Logo

1. Hukuk Dairesi2024/599 E. 2024/1097 K.

Yapay Zeka Özeti

Uyuşmazlık: Muris muvazaasına dayalı tazminat davasında, mirasbırakanın yaptığı temlikin muvazaalı olup olmadığı ve davacıların muvazaalı işlemden haberdar olmalarının tazminat talep etmelerine engel teşkil edip etmediği hususunda yaşanan uyuşmazlık.

Gerekçe ve Sonuç: Davacıların muvazaalı işlemden haberdar olsalar dahi muvazaalı işlemin tarafı olmadıkları, mirasbırakanın mal kaçırma kastıyla yaptığı temlikin muvazaalı olduğunun tespit edilmesi ve davacıların bu işlemden zarar görmeleri gözetilerek, yerel mahkemenin davalı ... yönünden davanın kabulüne ilişkin kararının onanmasına karar verilmiştir.

Karar Metni

"İçtihat Metni"

MAHKEMESİ :Asliye Hukuk Mahkemesi

SAYISI : 2022/575 E., 2022/442 K.

HÜKÜM/KARAR : Kabul

Taraflar arasında İlk Derece Mahkemesinde görülen ve istinaf incelemesinden geçen muris muvazaasına dayalı tazminat davasında verilen karar hakkında yapılan temyiz incelemesi sonucunda, Dairemizce, İlk Derece Mahkemesi kararının bozulmasına karar verilmiştir.

İlk Derece Mahkemesince bozmaya uyularak yeniden yapılan yargılama sonucunda, davalı ... yönünden davanın kabulüne, dahili davalılar ... ve ... yönünden ise pasif husumet yokluğundan davanın reddine karar verilmiştir.

Mahkeme kararı davalı ... vekili tarafından temyiz edilmekle; kesinlik, süre, temyiz şartı ve diğer usul eksiklikleri yönünden yapılan ön inceleme sonucunda temyiz dilekçesinin kabulüne karar verildikten ve Tetkik Hâkimi tarafından hazırlanan rapor dinlendikten sonra, dosyadaki belgeler incelenip gereği düşünüldü:

I. DAVA

Davacılar; mirasbırakanları ...’ın 9675 parsel sayılı taşınmazını dava dışı ...'e satış suretiyle temlik ettiğini, ...’ın da dava dışı ...'ya, ...’ın da mirasbırakanın oğlu davalı ...'a devrettiğini, temliklerin mirastan mal kaçırma amaçlı ve muvazaalı olduğunu, dava dışı kız kardeşler tarafından muris muvazaasına dayalı olarak davalı ... aleyhine açılan tapu iptali ve tescil davası sırasında dava konusu taşınmazı aralarında imzaladıkları 15.06.2016 tarihli protokol uyarınca dava dışı... Oto Servis ve Tic.

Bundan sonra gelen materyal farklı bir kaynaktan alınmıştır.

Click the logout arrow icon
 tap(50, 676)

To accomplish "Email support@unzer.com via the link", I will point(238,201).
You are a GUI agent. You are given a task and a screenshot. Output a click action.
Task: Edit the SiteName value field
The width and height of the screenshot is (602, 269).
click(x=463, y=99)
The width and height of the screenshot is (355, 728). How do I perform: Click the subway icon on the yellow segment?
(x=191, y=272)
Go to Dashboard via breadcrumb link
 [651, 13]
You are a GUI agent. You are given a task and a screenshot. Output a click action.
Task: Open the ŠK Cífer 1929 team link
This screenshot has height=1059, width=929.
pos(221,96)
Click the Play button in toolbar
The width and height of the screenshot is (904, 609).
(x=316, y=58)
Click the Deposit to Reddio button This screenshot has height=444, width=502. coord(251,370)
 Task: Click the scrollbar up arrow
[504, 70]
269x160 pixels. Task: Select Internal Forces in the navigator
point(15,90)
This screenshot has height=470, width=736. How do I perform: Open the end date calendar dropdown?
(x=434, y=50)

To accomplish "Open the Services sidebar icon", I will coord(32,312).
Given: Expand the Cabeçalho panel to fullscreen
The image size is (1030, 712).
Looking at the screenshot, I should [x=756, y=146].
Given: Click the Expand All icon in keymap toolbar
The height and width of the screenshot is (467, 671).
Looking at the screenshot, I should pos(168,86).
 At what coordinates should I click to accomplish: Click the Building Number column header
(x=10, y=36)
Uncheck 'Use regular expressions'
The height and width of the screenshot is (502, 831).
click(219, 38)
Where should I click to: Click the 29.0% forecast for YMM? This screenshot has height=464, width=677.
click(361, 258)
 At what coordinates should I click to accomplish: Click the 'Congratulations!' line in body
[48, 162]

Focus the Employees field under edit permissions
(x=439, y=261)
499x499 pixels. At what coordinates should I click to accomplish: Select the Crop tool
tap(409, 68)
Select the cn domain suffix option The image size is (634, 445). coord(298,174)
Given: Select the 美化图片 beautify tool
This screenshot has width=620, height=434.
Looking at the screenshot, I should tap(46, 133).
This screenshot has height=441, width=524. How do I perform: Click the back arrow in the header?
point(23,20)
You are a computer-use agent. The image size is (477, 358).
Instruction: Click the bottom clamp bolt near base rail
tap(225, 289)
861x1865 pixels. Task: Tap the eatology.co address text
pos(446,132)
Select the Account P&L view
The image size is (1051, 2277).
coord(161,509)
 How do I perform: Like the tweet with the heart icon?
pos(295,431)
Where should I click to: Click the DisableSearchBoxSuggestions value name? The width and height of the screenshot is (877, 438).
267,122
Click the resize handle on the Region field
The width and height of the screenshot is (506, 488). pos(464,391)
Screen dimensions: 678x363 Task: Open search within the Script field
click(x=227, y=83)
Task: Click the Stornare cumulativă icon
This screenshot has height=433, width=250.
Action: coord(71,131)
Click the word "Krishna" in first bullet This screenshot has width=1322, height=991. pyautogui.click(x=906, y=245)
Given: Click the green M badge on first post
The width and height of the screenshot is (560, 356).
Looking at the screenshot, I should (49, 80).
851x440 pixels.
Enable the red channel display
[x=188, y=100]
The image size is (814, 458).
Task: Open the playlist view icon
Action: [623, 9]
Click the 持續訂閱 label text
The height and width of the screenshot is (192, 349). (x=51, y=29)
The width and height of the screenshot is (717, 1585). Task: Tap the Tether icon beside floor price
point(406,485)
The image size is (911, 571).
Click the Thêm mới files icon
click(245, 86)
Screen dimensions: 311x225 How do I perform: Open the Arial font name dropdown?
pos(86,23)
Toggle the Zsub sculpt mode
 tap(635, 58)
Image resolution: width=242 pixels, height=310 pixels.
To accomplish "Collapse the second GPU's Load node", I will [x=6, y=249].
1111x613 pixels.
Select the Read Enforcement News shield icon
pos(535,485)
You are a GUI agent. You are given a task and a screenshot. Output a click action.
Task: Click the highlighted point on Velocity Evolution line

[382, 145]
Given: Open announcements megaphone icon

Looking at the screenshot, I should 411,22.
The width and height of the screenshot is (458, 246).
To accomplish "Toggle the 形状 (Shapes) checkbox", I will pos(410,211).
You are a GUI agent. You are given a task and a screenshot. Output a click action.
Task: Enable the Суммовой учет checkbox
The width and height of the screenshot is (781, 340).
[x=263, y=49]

Ltd. Şirketine satış yoluyla devrettiklerini, bu durumun dahi davalının temlikin muvazaalı olduğunu kabul ettiğini gösterdiğini ileri sürerek taşınmazın değeri üzerinden miras paylarına isabet edecek şimdilik 10.000,00 TL tazminatın yasal faiziyle birlikte davalıdan tahsilini istemişlerdir.

II. CEVAP

1. Davalı; mirasbırakanın taşınmazı ...’a temlikindeki amacının taşınmazın daha sonra erkek çocukları olan ..., ... (bir kısım davacıların mirasbırakanı), ... (davacı) ve ... 'ye devrini sağlamak, onlara kız çocuklarından daha fazla mal kazandırmak olduğunu, mirasbırakanla birlikte hareket eden davacıların davayı açmakla dürüstlük kuralına aykırı hareket ettiklerini, haklarını kötüye kullandıklarını belirtip davanın reddini savunmuştur.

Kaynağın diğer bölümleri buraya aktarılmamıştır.